### SHORT EXERCISE
Please convert every line of the items below into a Markdown table with the columns "Row" and "Line", numbering each row and skipping any blank lines. Leave the pictures out of the table.

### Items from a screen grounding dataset
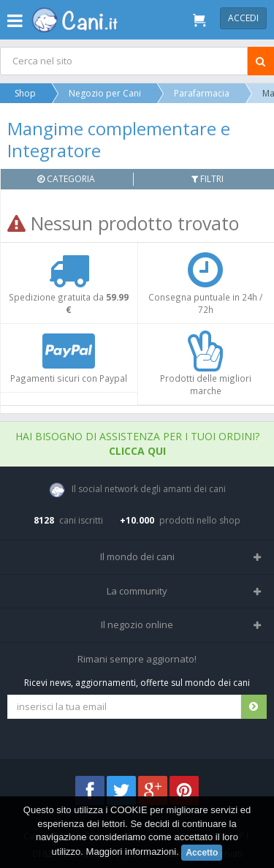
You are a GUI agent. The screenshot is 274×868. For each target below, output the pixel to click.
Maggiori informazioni (132, 851)
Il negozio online (137, 624)
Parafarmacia (202, 93)
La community (137, 591)
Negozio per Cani (104, 93)
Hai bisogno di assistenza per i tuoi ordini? (137, 444)
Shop (25, 93)
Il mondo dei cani (137, 556)
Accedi (243, 18)
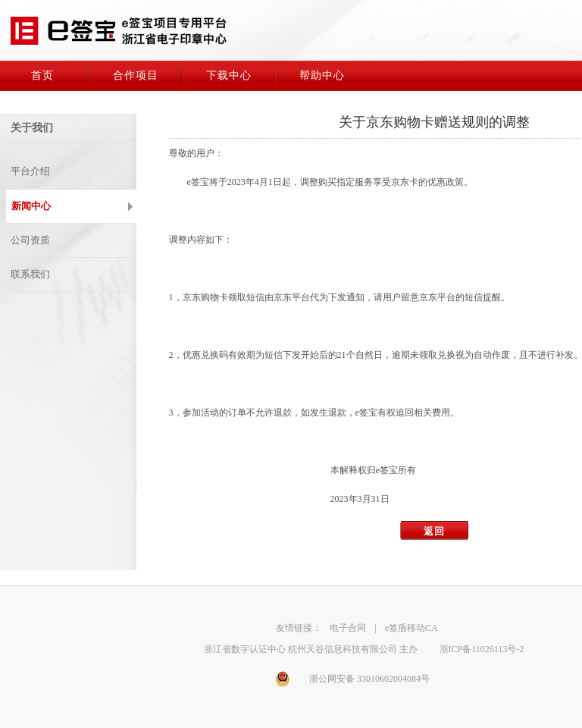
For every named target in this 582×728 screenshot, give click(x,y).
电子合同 (348, 628)
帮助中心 (322, 75)
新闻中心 (31, 206)
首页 (42, 75)
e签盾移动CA (411, 628)
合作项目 (136, 75)
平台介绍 (30, 171)
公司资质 (30, 240)
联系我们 (30, 274)
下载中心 (229, 75)
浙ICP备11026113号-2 (482, 649)
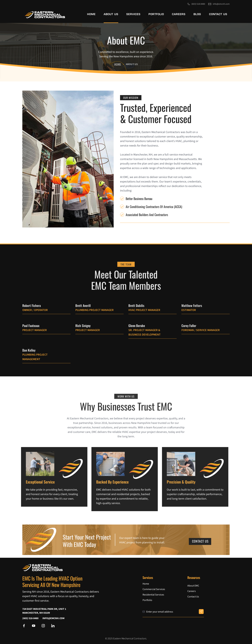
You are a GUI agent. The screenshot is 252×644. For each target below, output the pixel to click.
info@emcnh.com (221, 4)
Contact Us (200, 545)
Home (118, 64)
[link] (45, 15)
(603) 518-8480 (198, 4)
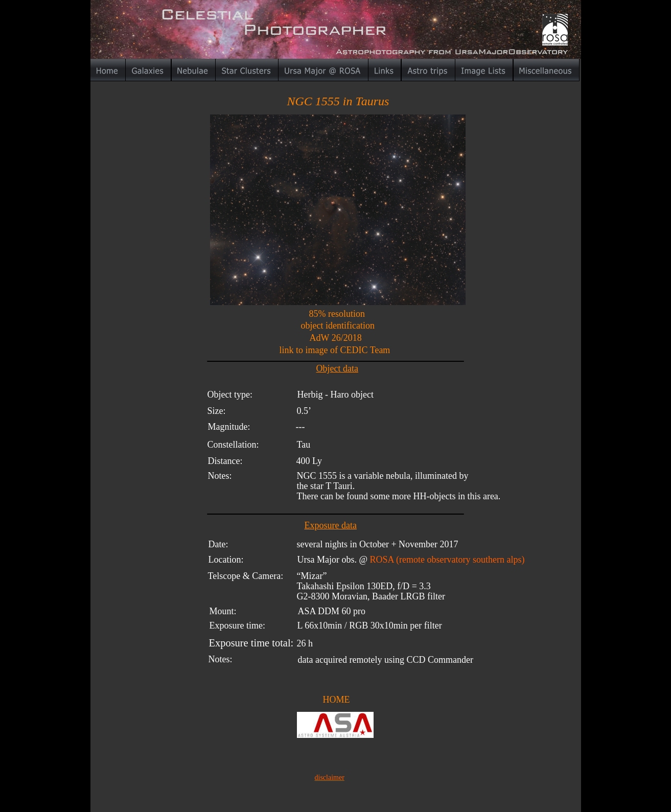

### THE ANSWER
| Row | Line |
|---|---|
| 1 | You are a GUI agent. The screenshot is 274×868. For each target below, output the pixel to click. |
| 2 | Maggiori informazioni (132, 851) |
| 3 | Il negozio online (137, 624) |
| 4 | Parafarmacia (202, 93) |
| 5 | La community (137, 591) |
| 6 | Negozio per Cani (104, 93) |
| 7 | Hai bisogno di assistenza per i tuoi ordini? (137, 444) |
| 8 | Shop (25, 93) |
| 9 | Il mondo dei cani (137, 556) |
| 10 | Accedi (243, 18) |
| 11 | For every named target in this 582×728 screenshot, give click(x,y). |
| 12 | 电子合同 (348, 628) |
| 13 | 帮助中心 (322, 75) |
| 14 | 新闻中心 (31, 206) |
| 15 | 首页 (42, 75) |
| 16 | e签盾移动CA (411, 628) |
| 17 | 合作项目 (136, 75) |
| 18 | 平台介绍 (30, 171) |
| 19 | 公司资质 (30, 240) |
| 20 | 联系我们 (30, 274) |
| 21 | 下载中心 (229, 75) |
| 22 | 浙ICP备11026113号-2 (482, 649) |
| 23 | You are a GUI agent. The screenshot is 252×644. For each target below, output the pixel to click. |
| 24 | info@emcnh.com (221, 4) |
| 25 | Contact Us (200, 545) |
| 26 | Home (118, 64) |
| 27 | [link] (45, 15) |
| 28 | (603) 518-8480 (198, 4) |